Firefighters in Gilmer County hold a sign that reads “Caroline rides with us,” as a show of support for their fellow firefighter, Gary Wirl, whose daughter Caroline was injured July 4 and has been in intensive care since then. Photo: courtesy Wirl family.

“As a hairdresser, if I don’t work, I don’t get paid,” she wrote on the Praying for Caroline page. “Y’all have given me time with Caroline, that can never be repaid.” (On Monday the fund was at $21,000.)

Friends and acquaintances have also cooked meals, mowed lawns and tended to pets. Many, including some high profile friends, have been wearing yellow bracelets marked “Praying for Caroline.” At the New Kids on the Block concert Friday at Duluth’s Infinite Energy Arena, lead singer Donnie Wahlburg was seen wearing what looked like a yellow Caroline bracelet.
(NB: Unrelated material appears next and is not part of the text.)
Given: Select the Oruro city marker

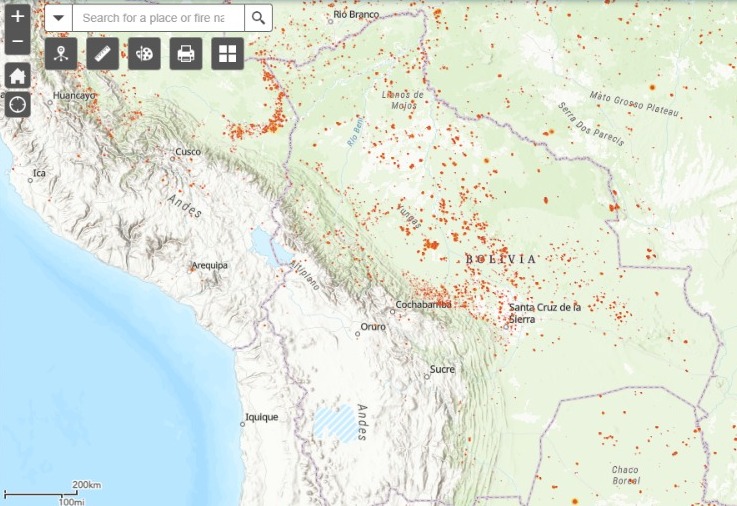Looking at the screenshot, I should [358, 334].
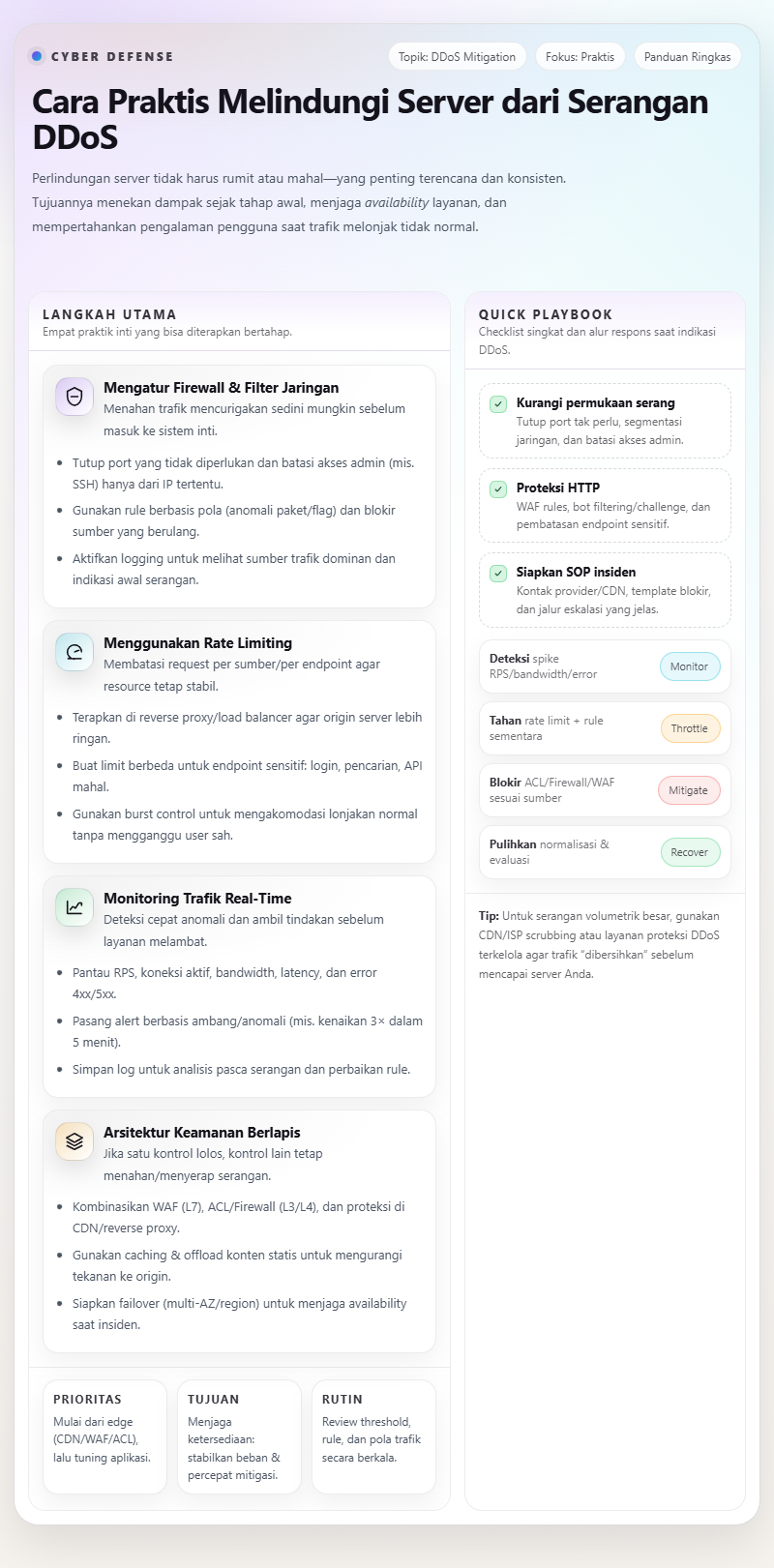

Gary Wirl declined to be interviewed, writing in a text message that the family is focusing on Caroline, but his feelings are apparent in his Facebook postings. He feels regret that he didn’t insist on a helmet when Caroline went skating on Independence Day.

“If only I put my foot down,” he wrote. “If only I’d been the dad that didn’t compromise or negotiate.”

And he hopes others can benefit from the experience. “My prayer is that Caroline fully heals and comes back to us. My second prayer is that someone learns from this so they won’t have to endure this pain.”

As for himself, “If I’ve learned anything this week,” he wrote last Friday, “it’s that God is great, life is good, and humans are capable of doing such beautiful things for each other.”